Domingo, 19-10-08
PÁRRAFO de antología en el editorial, si no más leído, sí más difundido de la prensa española, el pasado viernes: «Realizar, 70 años después, un juicio virtual a Franco es imprescindible, para el futuro de un país que no ha sido capaz de enfrentarse a las miserias de su pasado, lo que sí han hecho otros que también han sufrido experiencias traumáticas. El linchamiento público de que ya está siendo objeto Garzón da idea del déficit democrático que sufre España, derivado en gran medida de no haber afrontado sus fantasmas cuando le hubiera correspondido».
Todo mentira, por supuesto. Paparruchas. Ni es imprescindible el tal juicio, ni este país ha sido incapaz de enfrentarse con su pasado, ni sufre un déficit democrático ni se lincha a nadie. Franco está más que juzgado por todo el mundo; este país se pasa la vida ajustando cuentas con su pasado y a Garzón le rinde pleitesía media España, ¿o no? Pero a Electra le sienta bien el luto. En el fondo, lo que esta izquierda postcapitalista quiere es desenterrar a su molesto papá. Abrir la fosa de Franco y quemar sus huesos, como se hacía en los buenos tiempos de la Santa. Así se disolvería simbólicamente el último vástago material de la historia y tendríamos la memoria colectiva que les diese la gana. Lo simbólico es importante, como el anónimo redactor del editorial citado arguye, reconociendo que la causa abierta por Garzón tendrá «consecuencias previsiblemente más simbólicas que jurídicas», pero añadiendo que lo fundamental es que dicho juez «habría sentado en el banquillo a Franco y a sus lugartenientes si hubieran estado vivos». En el escenario virtual todos somos muy machos, empezando por Garzón. Pero, a ver quién era el guapo que le sentaba a Franco en el banquillo si hubiera estado vivo. A mí, me sentaron en el banquillo, estando Franco y la mitad de sus lugartenientes vivos, por mucho menos que intentar sentar a Franco en el banquillo, o sea, que a Garzón (¿dónde estaba entonces?), si hubiera intentado sentar a Franco y a sus lugartenientes en el banquillo, estando éstos vivos, no te digo donde lo habrían sentado, editorialista. Muy prudente Garzón, preguntando a quien corresponda si consta que alguno de la pandilla respira todavía. Por si acaso.

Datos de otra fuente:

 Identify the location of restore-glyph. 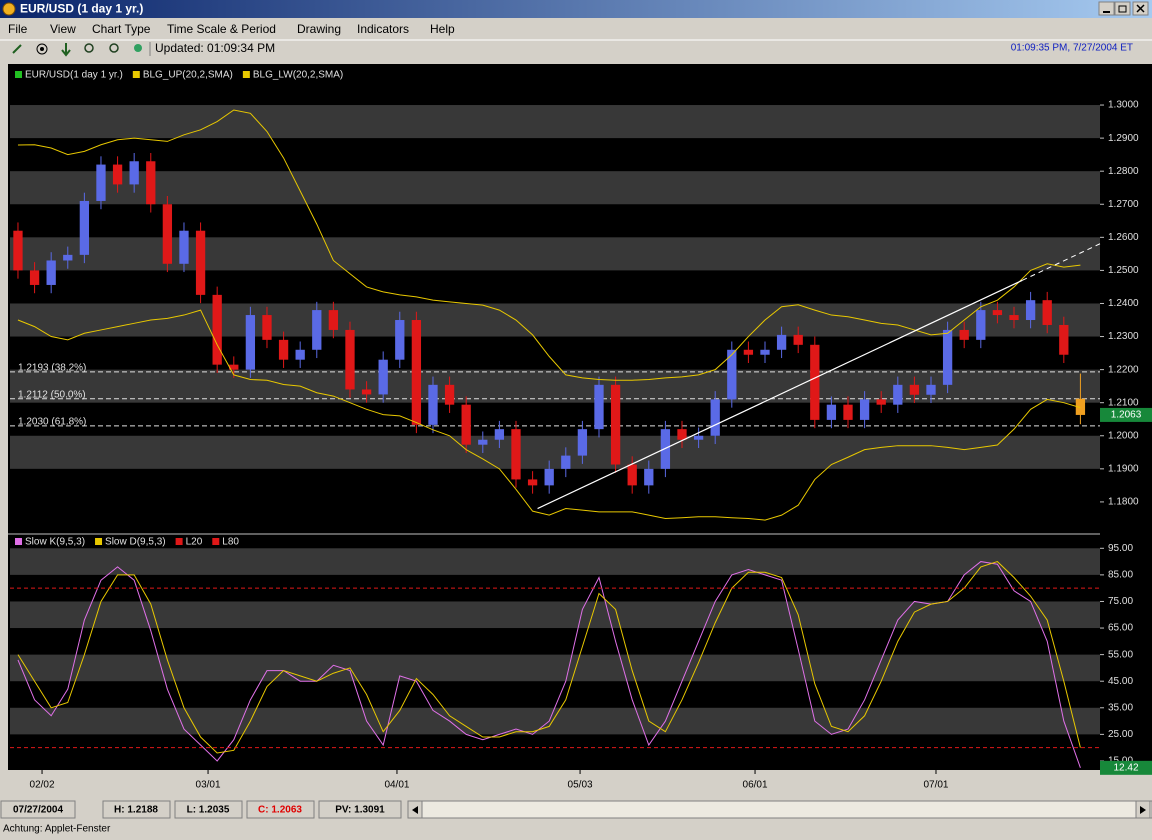
(1122, 9).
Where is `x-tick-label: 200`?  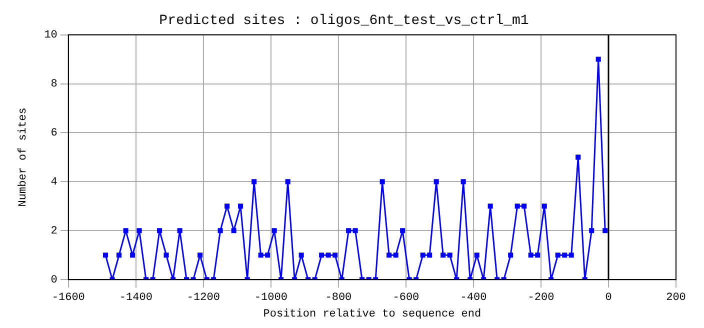
x-tick-label: 200 is located at coordinates (676, 298).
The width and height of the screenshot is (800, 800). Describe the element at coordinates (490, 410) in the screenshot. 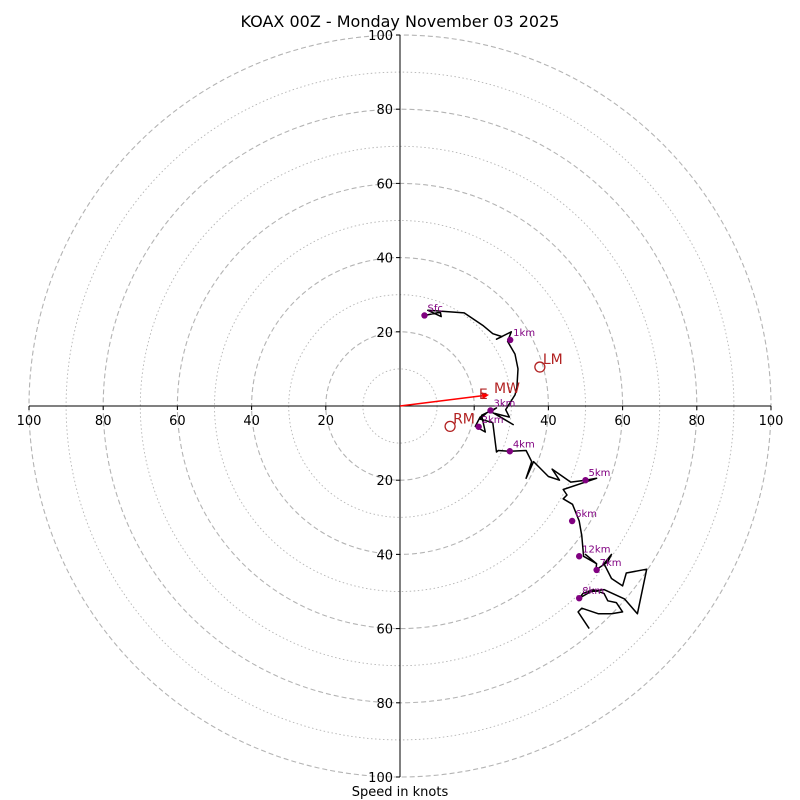

I see `height-marker-3km` at that location.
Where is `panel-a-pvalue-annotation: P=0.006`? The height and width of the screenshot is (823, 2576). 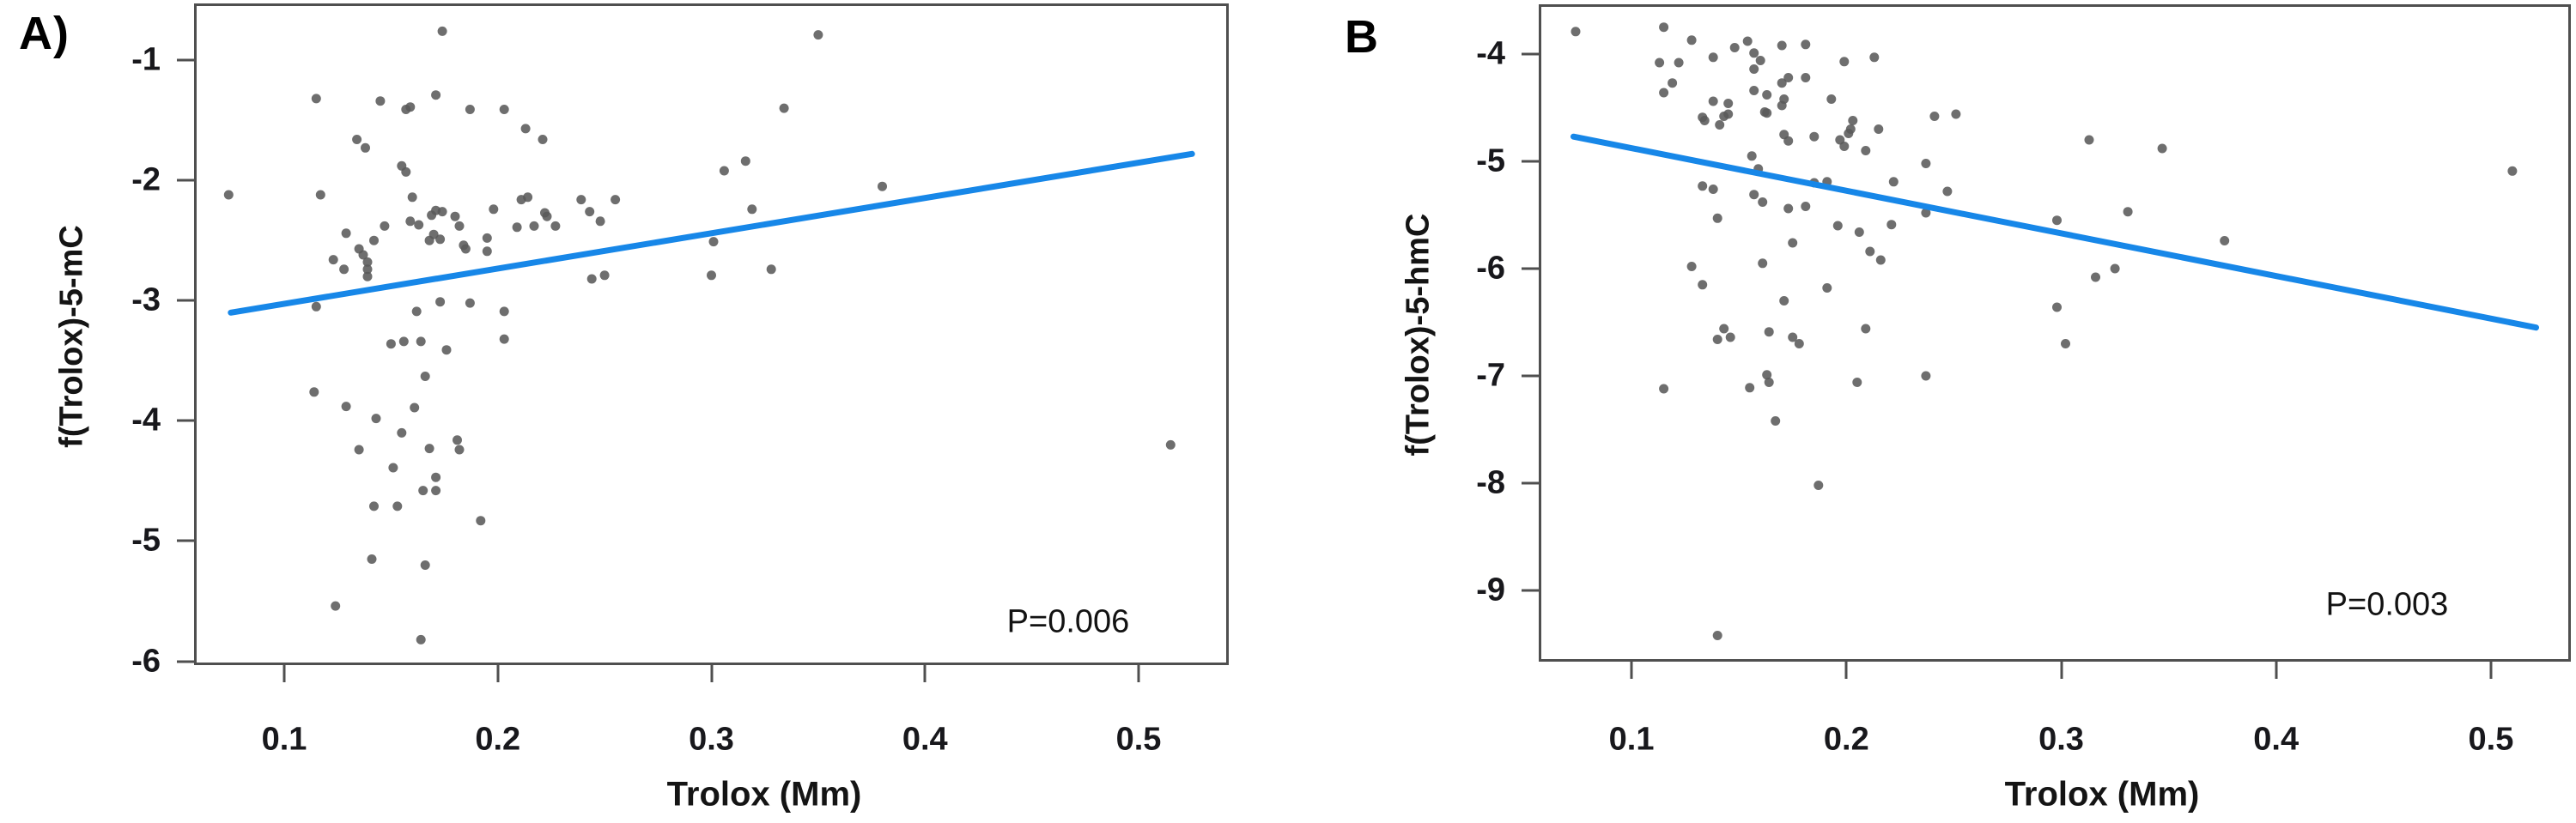 panel-a-pvalue-annotation: P=0.006 is located at coordinates (1068, 622).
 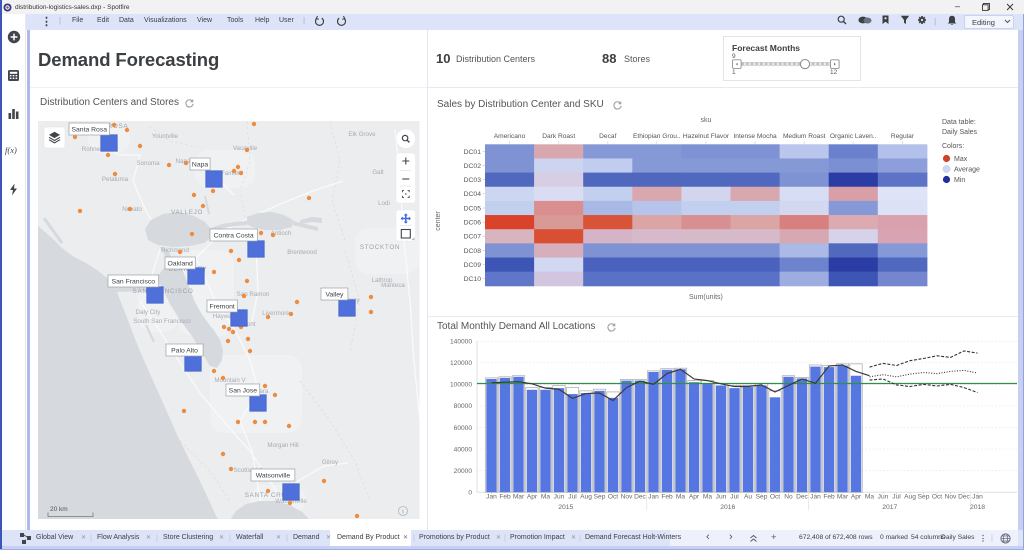 I want to click on svg-text: Oakland, so click(x=180, y=264).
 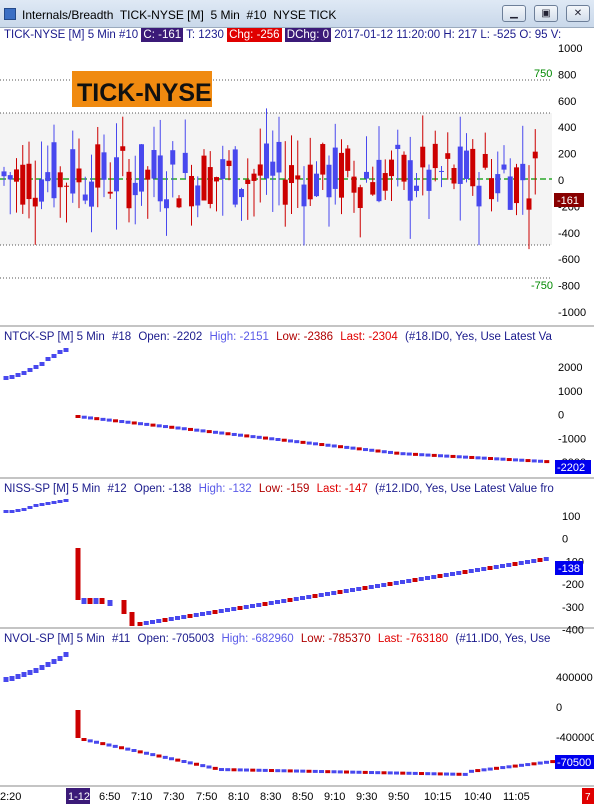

Mejor que desenterrar a Franco, quemarlo en efigie. Es más limpio, y también lo hacía la Santa. Se le ponen patitas articuladas y Garzón mismo puede sentarlo en el banquillo. Mejor aún: que José Luis Moreno le dé unas clases al juez, y nos vamos a divertir mucho cuando veamos el juicio retransmitido por la Uno, la Dos, la Tres, la Cuatro o la Sexta. Podría hacer sesiones dobles, con Franco y su banquillo sentado en una mano y Queipo de Llano en la otra. Patitas articuladas los dos, y las manos metidas en los pantalones, como el cuervo de Moreno. Quedaría muy bien, y a lo mejor esta izquierda dada a la santería y al pensamiento mágico se conformaba con el exorcismo y dejaba de dar la murga. Hemos visto cosas más peregrinas en este último lustro, maese Falstaff.
Algunos editorialistas confunden el país con su periódico, dictaminan lo que le conviene para el futuro, le diagnostican déficit de democracia o de vitamina C, y le chorrean por no afrontar a los fantasmas (de los editorialistas). Y a mí me parece que si a nadie, ni a Garzón ni al que asó la manteca, se le había ocurrido hasta hoy sentar a Franco en el banquillo, no ha sido porque Franco estuviera vivo, sino porque los bancos y banquillos, cajas y cajillas parecían gozar de buena salud. Ahora que nos aflige la ruina del sistema, que empiece el espectáculo. Alguna cosa de alto valor simbólico. Siente usted en el banquillo a Muñoz Grandes y fusile a todos los camisas viejas con la Play Station. La verdad, prefiero irme al campo, con mi amigo Prada, a glosar el Eclesiastés mientras nos dedicamos a tejer felpudos, como San Pablo. Vaya sacando dos billetes para Cercedilla, don Juan Manuel.